What to do:
Rewrite the material below, substituting "interface agent" for every occurrence of "GUI agent" and leaving all other text unchanged.

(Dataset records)

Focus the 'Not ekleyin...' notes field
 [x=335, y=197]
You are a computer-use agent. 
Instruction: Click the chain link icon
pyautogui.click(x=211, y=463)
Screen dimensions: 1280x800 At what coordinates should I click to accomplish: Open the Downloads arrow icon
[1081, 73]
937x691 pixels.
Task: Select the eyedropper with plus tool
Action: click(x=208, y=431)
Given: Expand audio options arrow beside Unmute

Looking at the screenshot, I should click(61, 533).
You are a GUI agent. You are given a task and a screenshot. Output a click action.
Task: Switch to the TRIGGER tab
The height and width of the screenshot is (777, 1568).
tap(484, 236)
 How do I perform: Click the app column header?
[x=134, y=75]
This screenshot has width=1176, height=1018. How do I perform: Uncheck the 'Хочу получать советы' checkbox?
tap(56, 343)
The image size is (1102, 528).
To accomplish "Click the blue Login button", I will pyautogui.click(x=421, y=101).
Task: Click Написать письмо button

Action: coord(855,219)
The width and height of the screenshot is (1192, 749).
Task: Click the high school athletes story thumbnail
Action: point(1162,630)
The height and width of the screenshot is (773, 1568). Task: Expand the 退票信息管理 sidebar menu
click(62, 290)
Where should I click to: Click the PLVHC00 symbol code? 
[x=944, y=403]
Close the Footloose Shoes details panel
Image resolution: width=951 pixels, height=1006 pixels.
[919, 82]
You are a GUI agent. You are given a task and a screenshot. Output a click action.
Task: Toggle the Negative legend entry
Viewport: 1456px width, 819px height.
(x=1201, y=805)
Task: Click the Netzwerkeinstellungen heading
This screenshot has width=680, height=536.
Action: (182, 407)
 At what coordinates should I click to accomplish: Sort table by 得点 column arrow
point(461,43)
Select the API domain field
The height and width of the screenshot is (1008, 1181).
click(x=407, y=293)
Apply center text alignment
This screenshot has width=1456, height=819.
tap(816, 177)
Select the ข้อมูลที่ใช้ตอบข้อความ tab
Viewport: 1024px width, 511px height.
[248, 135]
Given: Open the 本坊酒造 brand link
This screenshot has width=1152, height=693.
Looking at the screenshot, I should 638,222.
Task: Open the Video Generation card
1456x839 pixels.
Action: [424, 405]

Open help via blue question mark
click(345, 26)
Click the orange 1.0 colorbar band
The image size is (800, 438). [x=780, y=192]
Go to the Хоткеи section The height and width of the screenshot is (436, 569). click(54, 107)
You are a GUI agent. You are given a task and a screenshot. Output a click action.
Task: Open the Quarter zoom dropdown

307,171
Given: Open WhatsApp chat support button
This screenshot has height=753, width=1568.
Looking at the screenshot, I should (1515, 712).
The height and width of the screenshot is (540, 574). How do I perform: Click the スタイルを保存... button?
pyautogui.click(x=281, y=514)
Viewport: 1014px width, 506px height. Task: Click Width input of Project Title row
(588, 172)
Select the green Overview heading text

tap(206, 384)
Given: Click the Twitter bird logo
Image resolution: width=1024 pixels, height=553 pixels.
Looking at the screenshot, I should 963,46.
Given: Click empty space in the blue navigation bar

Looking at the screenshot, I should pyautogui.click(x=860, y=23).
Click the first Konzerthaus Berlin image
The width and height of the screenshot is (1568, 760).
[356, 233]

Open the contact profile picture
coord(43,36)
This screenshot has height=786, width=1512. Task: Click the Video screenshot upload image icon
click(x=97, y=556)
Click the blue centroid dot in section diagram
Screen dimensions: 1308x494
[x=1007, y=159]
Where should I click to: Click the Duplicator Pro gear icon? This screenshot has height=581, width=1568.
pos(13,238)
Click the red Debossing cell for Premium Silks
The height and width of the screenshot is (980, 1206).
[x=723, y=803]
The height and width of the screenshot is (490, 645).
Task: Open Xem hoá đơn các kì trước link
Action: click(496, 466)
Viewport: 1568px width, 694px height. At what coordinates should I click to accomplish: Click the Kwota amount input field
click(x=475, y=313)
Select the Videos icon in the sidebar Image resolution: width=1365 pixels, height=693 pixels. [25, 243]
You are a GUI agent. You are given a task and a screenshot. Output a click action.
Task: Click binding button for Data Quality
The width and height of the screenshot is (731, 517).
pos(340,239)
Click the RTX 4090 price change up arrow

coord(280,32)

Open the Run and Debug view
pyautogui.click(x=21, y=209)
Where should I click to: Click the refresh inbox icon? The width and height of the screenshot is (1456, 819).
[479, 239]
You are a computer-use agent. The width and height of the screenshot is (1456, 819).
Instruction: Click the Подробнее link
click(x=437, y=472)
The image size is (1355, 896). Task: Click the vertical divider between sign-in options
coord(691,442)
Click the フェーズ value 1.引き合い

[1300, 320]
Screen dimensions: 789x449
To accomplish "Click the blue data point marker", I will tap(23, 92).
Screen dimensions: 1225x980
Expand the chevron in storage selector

Solved exercise:
Focus the 'Not ekleyin...' notes field
 [x=335, y=197]
You are a computer-use agent. 
Instruction: Click the chain link icon
pyautogui.click(x=211, y=463)
Screen dimensions: 1280x800 At what coordinates should I click to accomplish: Open the Downloads arrow icon
[1081, 73]
937x691 pixels.
Task: Select the eyedropper with plus tool
Action: click(x=208, y=431)
Given: Expand audio options arrow beside Unmute

Looking at the screenshot, I should click(61, 533).
You are a interface agent. You are given a task and a screenshot. Output a click action.
Task: Switch to the TRIGGER tab
The height and width of the screenshot is (777, 1568).
tap(484, 236)
 How do I perform: Click the app column header?
[x=134, y=75]
This screenshot has width=1176, height=1018. How do I perform: Uncheck the 'Хочу получать советы' checkbox?
tap(56, 343)
The image size is (1102, 528).
To accomplish "Click the blue Login button", I will pyautogui.click(x=421, y=101).
Task: Click Написать письмо button

Action: coord(855,219)
The width and height of the screenshot is (1192, 749).
Task: Click the high school athletes story thumbnail
Action: point(1162,630)
The height and width of the screenshot is (773, 1568). Task: Expand the 退票信息管理 sidebar menu
click(62, 290)
Where should I click to: Click the PLVHC00 symbol code? 
[x=944, y=403]
Close the Footloose Shoes details panel
Image resolution: width=951 pixels, height=1006 pixels.
[919, 82]
You are a interface agent. You are given a task and a screenshot. Output a click action.
Task: Toggle the Negative legend entry
Viewport: 1456px width, 819px height.
(x=1201, y=805)
Task: Click the Netzwerkeinstellungen heading
This screenshot has width=680, height=536.
Action: (182, 407)
 At what coordinates should I click to accomplish: Sort table by 得点 column arrow
point(461,43)
Select the API domain field
The height and width of the screenshot is (1008, 1181).
click(x=407, y=293)
Apply center text alignment
This screenshot has width=1456, height=819.
tap(816, 177)
Select the ข้อมูลที่ใช้ตอบข้อความ tab
Viewport: 1024px width, 511px height.
[248, 135]
Given: Open the 本坊酒造 brand link
This screenshot has width=1152, height=693.
Looking at the screenshot, I should 638,222.
Task: Open the Video Generation card
1456x839 pixels.
Action: [424, 405]

Open help via blue question mark
click(345, 26)
Click the orange 1.0 colorbar band
The image size is (800, 438). [x=780, y=192]
Go to the Хоткеи section The height and width of the screenshot is (436, 569). click(54, 107)
You are a interface agent. You are given a task and a screenshot. Output a click action.
Task: Open the Quarter zoom dropdown

307,171
Given: Open WhatsApp chat support button
This screenshot has height=753, width=1568.
Looking at the screenshot, I should (1515, 712).
The height and width of the screenshot is (540, 574). How do I perform: Click the スタイルを保存... button?
pyautogui.click(x=281, y=514)
Viewport: 1014px width, 506px height. Task: Click Width input of Project Title row
(588, 172)
Select the green Overview heading text

tap(206, 384)
Given: Click the Twitter bird logo
Image resolution: width=1024 pixels, height=553 pixels.
Looking at the screenshot, I should 963,46.
Given: Click empty space in the blue navigation bar

Looking at the screenshot, I should pyautogui.click(x=860, y=23).
Click the first Konzerthaus Berlin image
The width and height of the screenshot is (1568, 760).
[356, 233]

Open the contact profile picture
coord(43,36)
This screenshot has height=786, width=1512. Task: Click the Video screenshot upload image icon
click(x=97, y=556)
Click the blue centroid dot in section diagram
Screen dimensions: 1308x494
[x=1007, y=159]
Where should I click to: Click the Duplicator Pro gear icon? This screenshot has height=581, width=1568.
pos(13,238)
Click the red Debossing cell for Premium Silks
The height and width of the screenshot is (980, 1206).
[x=723, y=803]
The height and width of the screenshot is (490, 645).
Task: Open Xem hoá đơn các kì trước link
Action: click(496, 466)
Viewport: 1568px width, 694px height. At what coordinates should I click to accomplish: Click the Kwota amount input field
click(x=475, y=313)
Select the Videos icon in the sidebar Image resolution: width=1365 pixels, height=693 pixels. [25, 243]
You are a interface agent. You are given a task and a screenshot. Output a click action.
Task: Click binding button for Data Quality
The width and height of the screenshot is (731, 517).
pos(340,239)
Click the RTX 4090 price change up arrow

coord(280,32)

Open the Run and Debug view
pyautogui.click(x=21, y=209)
Where should I click to: Click the refresh inbox icon? The width and height of the screenshot is (1456, 819).
[479, 239]
You are a computer-use agent. The width and height of the screenshot is (1456, 819).
Instruction: Click the Подробнее link
click(x=437, y=472)
The image size is (1355, 896). Task: Click the vertical divider between sign-in options
coord(691,442)
Click the フェーズ value 1.引き合い

[1300, 320]
Screen dimensions: 789x449
To accomplish "Click the blue data point marker", I will tap(23, 92).
Screen dimensions: 1225x980
Expand the chevron in storage selector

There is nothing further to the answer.